November 23rd, 2024

There isn’t enough water for everyone in the South


By Lethbridge Herald on April 25, 2024.

Editor:

A month or so ago, I just finished reading a book, “The Oldman River Dam Building a future for southern Alberta.”

Ken Kowalsky, Alberta’s previous Public Works minister said at the time of the dam’s completion “that all our water problems will be solved now with the completion of this dam.”

I would like to ask all of the many hardworking irrigation farmers in the South if they would agree with his statement.

We do have a water management system in place. How effective is it?

Since the Oldman Dam was completed, I think that there has been way too much allocation of irrigation water rights to farms in the South. This is just my personal opinion.

Let’s bring in industries like Lamb Weston, McCain Foods and Cavendish Farms Ltd, to take care of the expansion of the potato industry. 

The plants themselves use a lot of water as do the farmers that pay their water rights to grow the potatoes.

Expanded irrigated acres have meant an increase in many specialty crops. These crops help feed the world. That’s a good thing.

The law of supply and demand has to be taken into consideration when irrigating is concerned. Farmers demand, or ask, for more irrigation rights to, as an example, raise potatoes. 

I believe potatoes have to be rotated every three or for years.

The big corporate farms keep getting bigger. They have to be bigger to accommodate the crop rotations of the specialty crops.

You make very good money on irrigated farmlands. You also spend a lot of money for expenses. Farmers buy more land, to make more money. These farmers also require more water to irrigate those crops.

Now we are in a serious drought situation. We have been for the last couple of years. It does not look like it will get any better.

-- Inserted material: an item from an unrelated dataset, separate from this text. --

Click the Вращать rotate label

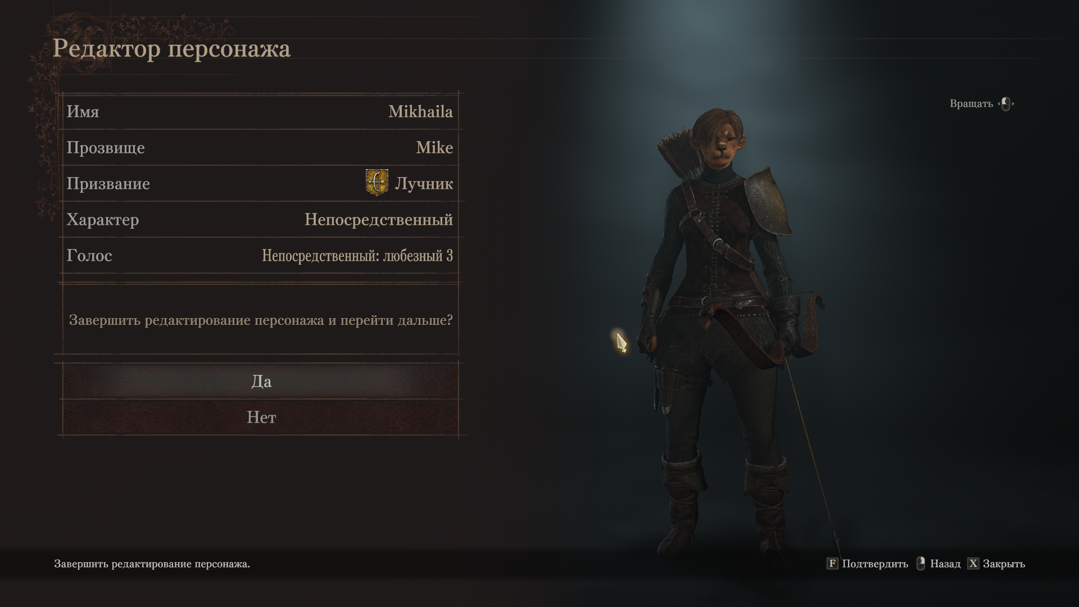click(971, 103)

Because many farmers bought more land to raise more specialty crops and other crops to justify their expenses, there is simply not enough water to go around for everyone.

Who is responsible for over-allocating the water licences in southern Alberta?

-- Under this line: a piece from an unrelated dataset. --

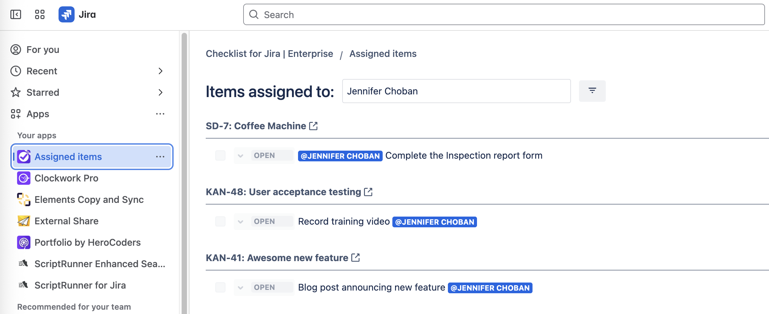Tick the Blog post announcing checkbox
This screenshot has width=769, height=314.
pyautogui.click(x=220, y=287)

Someone in the know should have predicted a scenario where there would not be enough water for everyone to irrigate their crops.

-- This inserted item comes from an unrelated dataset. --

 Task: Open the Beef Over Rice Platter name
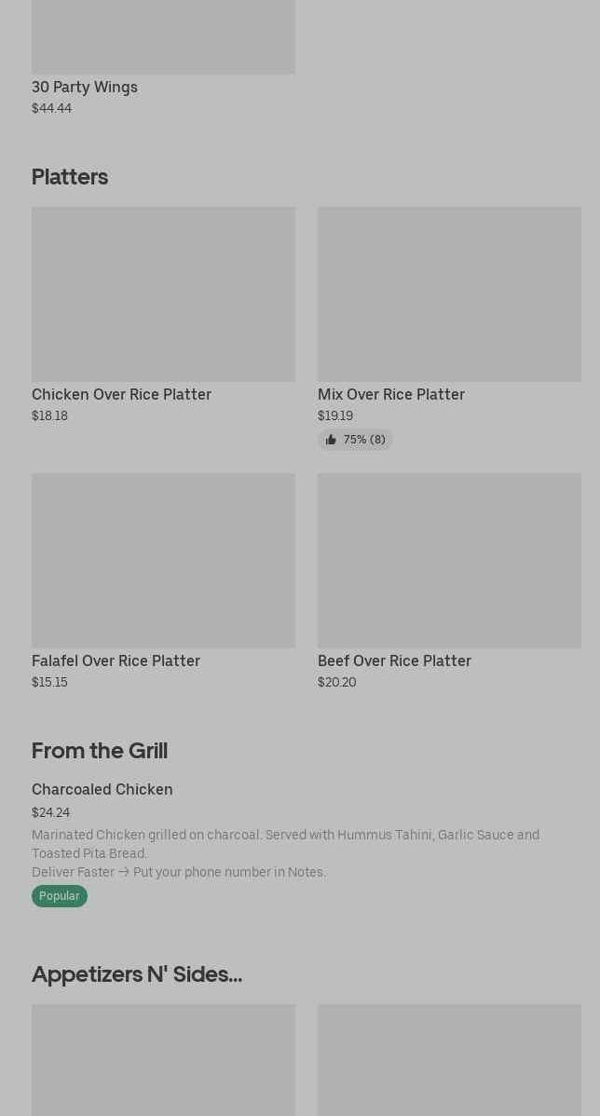pos(394,660)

Right now, the government and St. Mary’s Irrigation District is expanding the capacity of Chin Reservoir but you don’t even have enough water to fill it and other existing reservoirs.

Guarantee a continuous supply of fresh water to the South and then expand irrigatable acres. This would make more sense, wouldn’t it?

I propose that in order to solve the long-term water shortage in the South that we look at inter-basin water transfer from some of the bigger rivers up north. 

Is this possible? Would it make economic sense?

Get the engineers and university academics to see if this would or could be even possible. Possibly generate hydro power at the same time that the water would be brought down south.

Build many reservoirs to store the water in winter so as when the growing season comes, there will be plenty of water for everyone.

This would be a huge undertaking but if done right it could even guarantee the expansion of irrigatable acres further.

More water could be accessed to even irrigate land further north of the existing irrigation in the South.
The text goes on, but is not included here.